---------- Data to use ----------

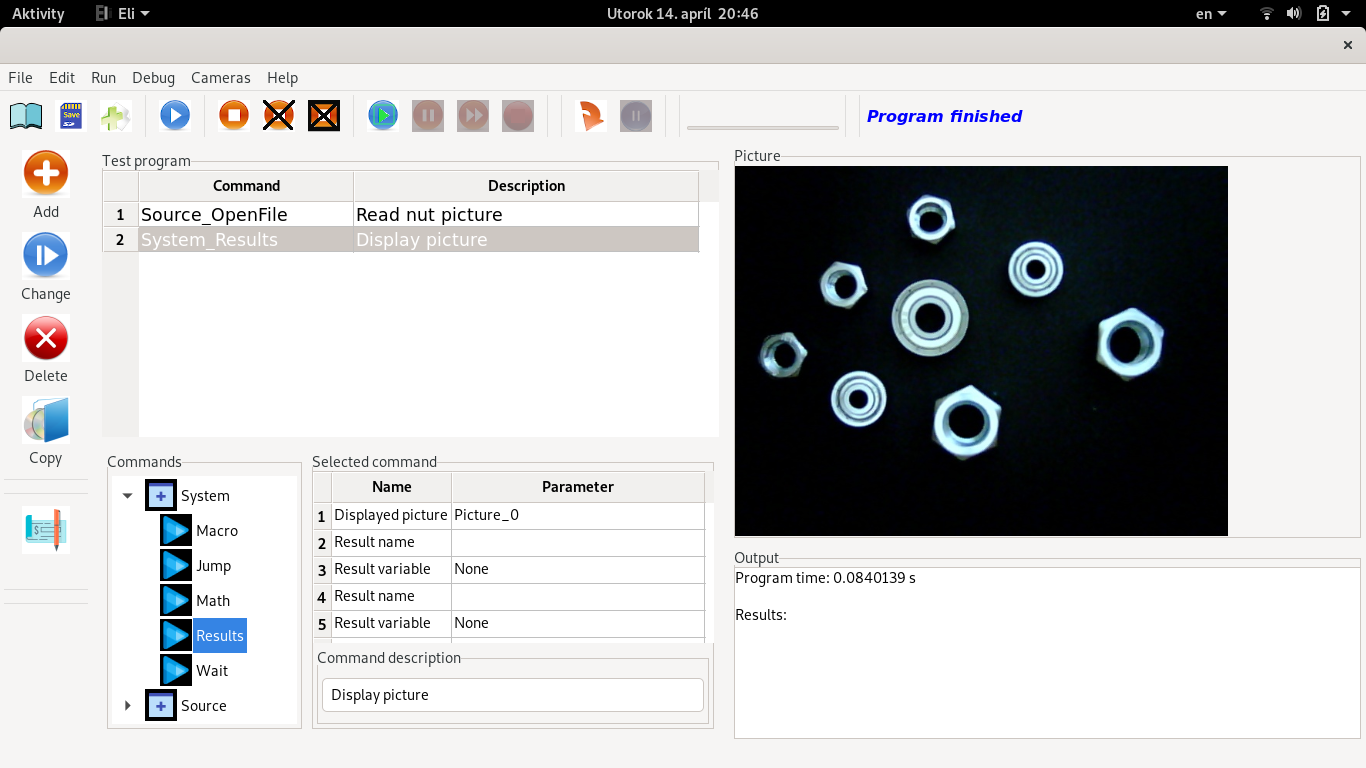Click the green plus new program icon
The height and width of the screenshot is (768, 1366).
tap(116, 116)
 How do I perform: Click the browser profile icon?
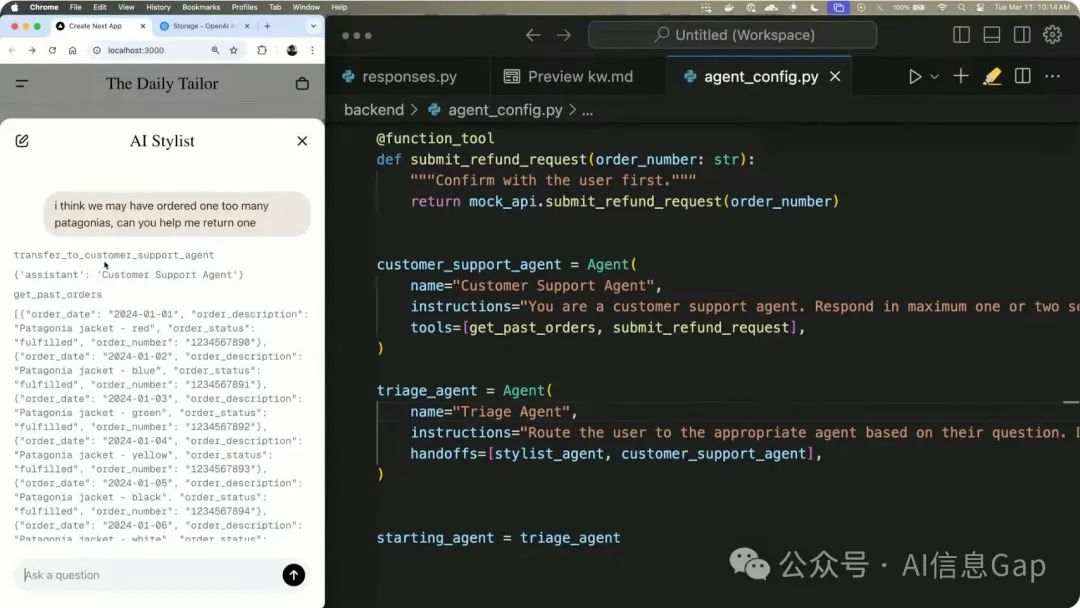(x=291, y=49)
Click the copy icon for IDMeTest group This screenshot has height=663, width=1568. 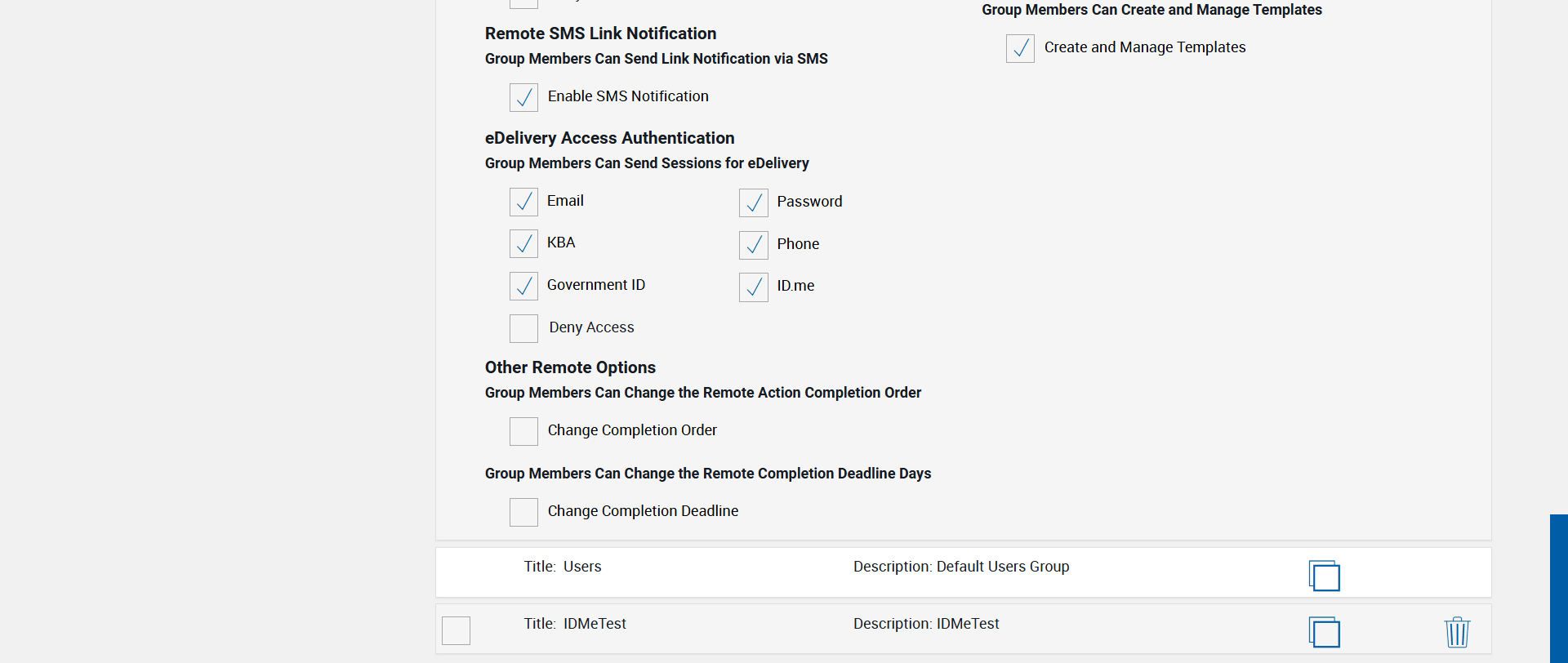[1324, 632]

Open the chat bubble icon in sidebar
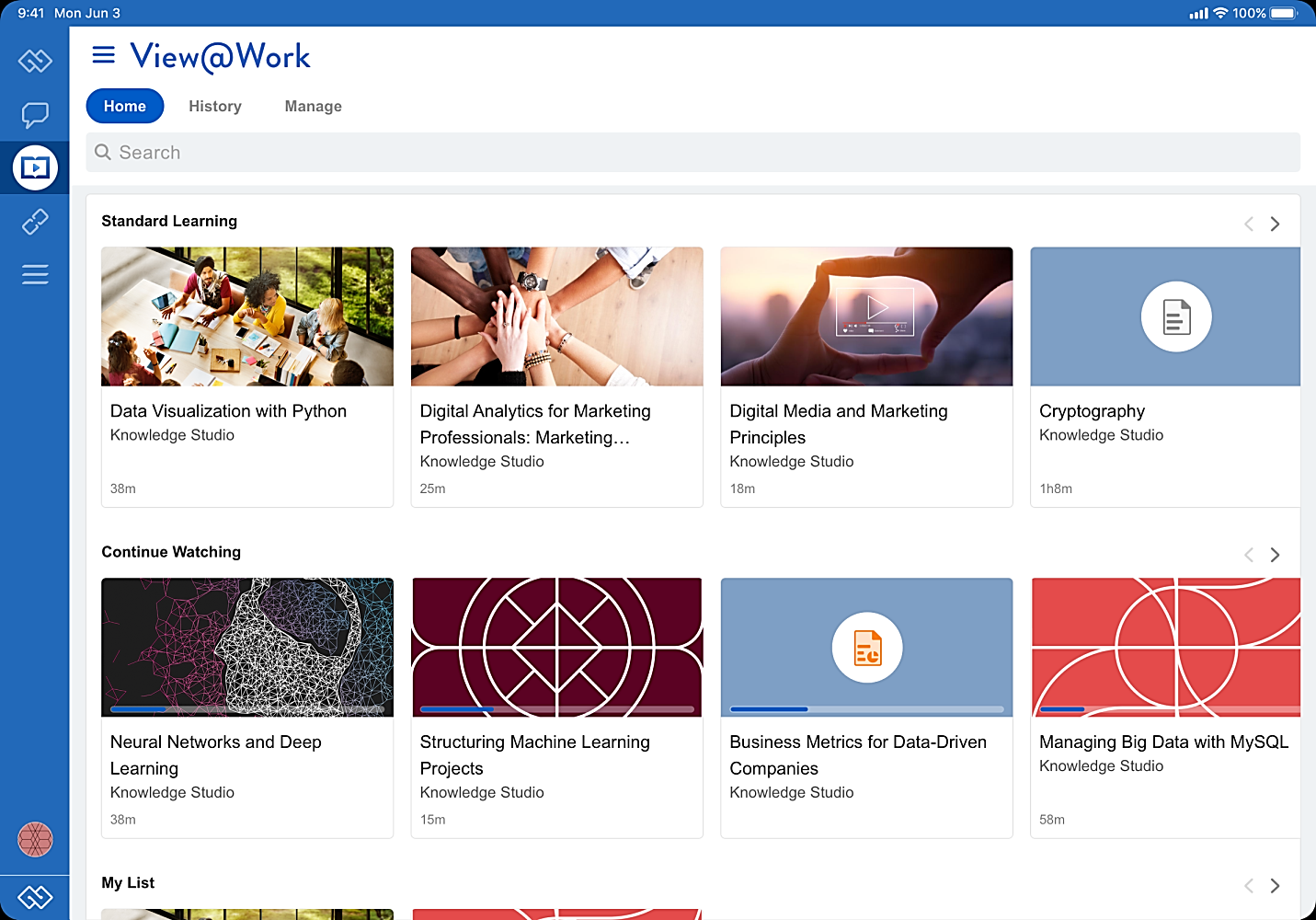[x=35, y=115]
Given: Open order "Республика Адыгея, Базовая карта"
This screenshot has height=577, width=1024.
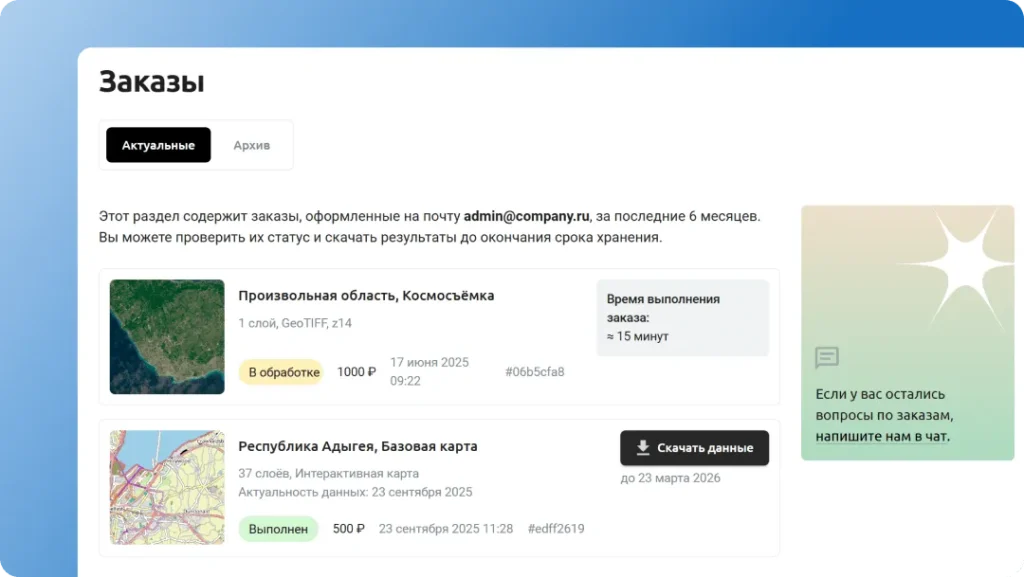Looking at the screenshot, I should 357,446.
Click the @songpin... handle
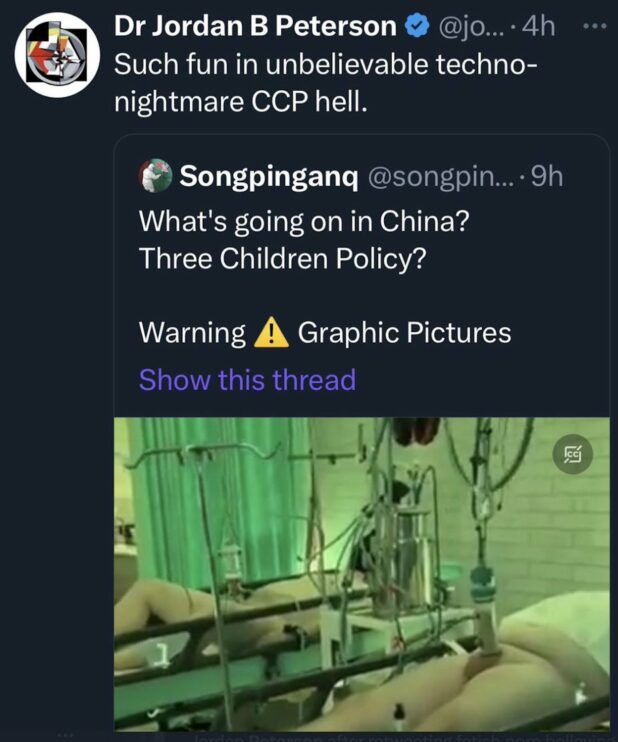Image resolution: width=618 pixels, height=742 pixels. pyautogui.click(x=441, y=177)
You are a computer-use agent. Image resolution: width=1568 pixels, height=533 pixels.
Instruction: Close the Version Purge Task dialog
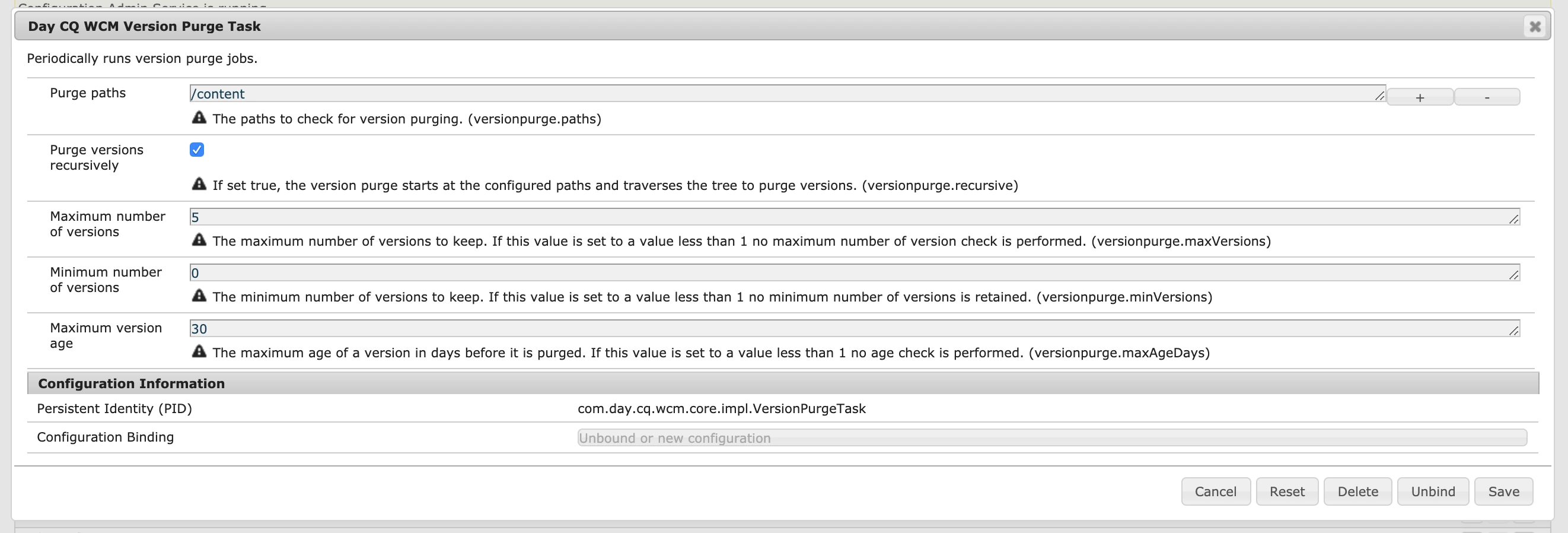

----------

Directions
What is needed is an exact copy of the lines from the one with "Click the @songpin... handle" through the end of the data above, both included, minus any pictures.

Solution
Click the @songpin... handle
Image resolution: width=618 pixels, height=742 pixels. pyautogui.click(x=441, y=177)
You are a computer-use agent. Image resolution: width=1568 pixels, height=533 pixels.
Instruction: Close the Version Purge Task dialog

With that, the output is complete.